La petite troupe de M. de Boishébert accueillit ces malheureux et leur partagea sa ration. Le commandant en fit transporter une partie jusqu’à Québec. Mais à la chute de Louisbourg, il se vit de plus assailli par tous les anciens émigrés qui s’étaient fixés sur l’île St.-Jean (du Prince-Édouard), au Cap-Breton et sur les côtes du golfe St.-Laurent. Cette fois, c’étaient des villages entiers qui se dépeuplaient. Craignant les atrocités qu’avaient subies leurs frères de l’Acadie, et qu’éprouvèrent ceux qui restèrent derrière eux, ces pauvres gens venaient en foule s’abriter sous un drapeau qui s’en allait, et demander protection contre une armée, à deux cents hommes qui pouvaient à peine se nourrir !

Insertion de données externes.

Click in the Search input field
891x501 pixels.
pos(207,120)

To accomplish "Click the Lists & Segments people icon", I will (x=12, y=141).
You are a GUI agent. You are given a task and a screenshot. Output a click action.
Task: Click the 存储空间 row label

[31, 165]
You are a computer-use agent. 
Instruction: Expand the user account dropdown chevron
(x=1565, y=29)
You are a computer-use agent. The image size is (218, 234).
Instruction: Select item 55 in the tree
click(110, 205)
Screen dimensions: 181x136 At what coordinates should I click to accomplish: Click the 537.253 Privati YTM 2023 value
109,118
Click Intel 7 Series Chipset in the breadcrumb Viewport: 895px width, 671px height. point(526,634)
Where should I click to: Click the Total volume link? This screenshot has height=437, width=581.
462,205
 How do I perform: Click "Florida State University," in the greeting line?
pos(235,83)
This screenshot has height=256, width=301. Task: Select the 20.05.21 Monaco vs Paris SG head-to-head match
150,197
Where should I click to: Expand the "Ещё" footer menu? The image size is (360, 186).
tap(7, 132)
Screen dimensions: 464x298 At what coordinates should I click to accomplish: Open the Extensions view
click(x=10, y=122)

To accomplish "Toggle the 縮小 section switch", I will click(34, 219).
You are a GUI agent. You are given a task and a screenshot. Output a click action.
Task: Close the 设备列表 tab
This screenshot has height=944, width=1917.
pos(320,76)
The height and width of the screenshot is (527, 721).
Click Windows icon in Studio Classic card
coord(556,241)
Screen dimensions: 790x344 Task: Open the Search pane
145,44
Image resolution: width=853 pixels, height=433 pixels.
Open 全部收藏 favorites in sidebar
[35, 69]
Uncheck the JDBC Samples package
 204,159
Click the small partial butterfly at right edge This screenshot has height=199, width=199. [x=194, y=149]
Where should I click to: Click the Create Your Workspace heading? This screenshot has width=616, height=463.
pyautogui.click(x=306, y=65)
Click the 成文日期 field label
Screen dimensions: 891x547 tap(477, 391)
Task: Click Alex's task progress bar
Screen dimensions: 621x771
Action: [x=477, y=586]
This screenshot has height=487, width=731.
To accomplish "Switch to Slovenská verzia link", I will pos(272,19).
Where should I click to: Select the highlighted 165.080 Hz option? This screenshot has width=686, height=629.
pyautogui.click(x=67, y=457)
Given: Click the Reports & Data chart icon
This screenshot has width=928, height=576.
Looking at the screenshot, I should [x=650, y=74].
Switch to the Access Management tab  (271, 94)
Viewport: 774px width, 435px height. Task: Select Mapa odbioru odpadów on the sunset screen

M. de Boishébert, voyant tout perdu sur cette frontière, se repliait sur Québec, devant la flotte et la division de terre qui venaient mettre le siège devant cette ville. Les Acadiens s’attachèrent à ses pas, mais c’était pour mourir en suivant les couleurs de la France ; car bien peu de ceux-là parvinrent à la capitale ou réussirent à se soustraire à la haine insatiable de leurs persécuteurs. On en compta trois cents qui tombèrent sur les grèves arides, dans leur épuisement et leur lassitude, et qui ne se relevèrent jamais ; et combien d’autres expirèrent, que personne ne compta ? Tous ne suivaient pas immédiatement le camp français ; quelques-uns s’attardaient, d’autres n’avaient pas réussi à le joindre : quand on demande aux statistiques anglaises et françaises de ce temps les noms des six à sept mille habitants qui disparurent à cette époque, de ces nouvelles provinces conquises par la Grande-Bretagne, on trouve bien des absents, bien des disparitions ; et il est au moins permis de demander aux bourreaux de l’Acadie : « Qu’avez-vous donc fait de ceux-là ?… que sont-ils devenus ?… » car c’est encore à la lueur des villages incendiés par les troupes de Wolfe que M. de Boishébert ramena son petit détachement au camp de Montmorency.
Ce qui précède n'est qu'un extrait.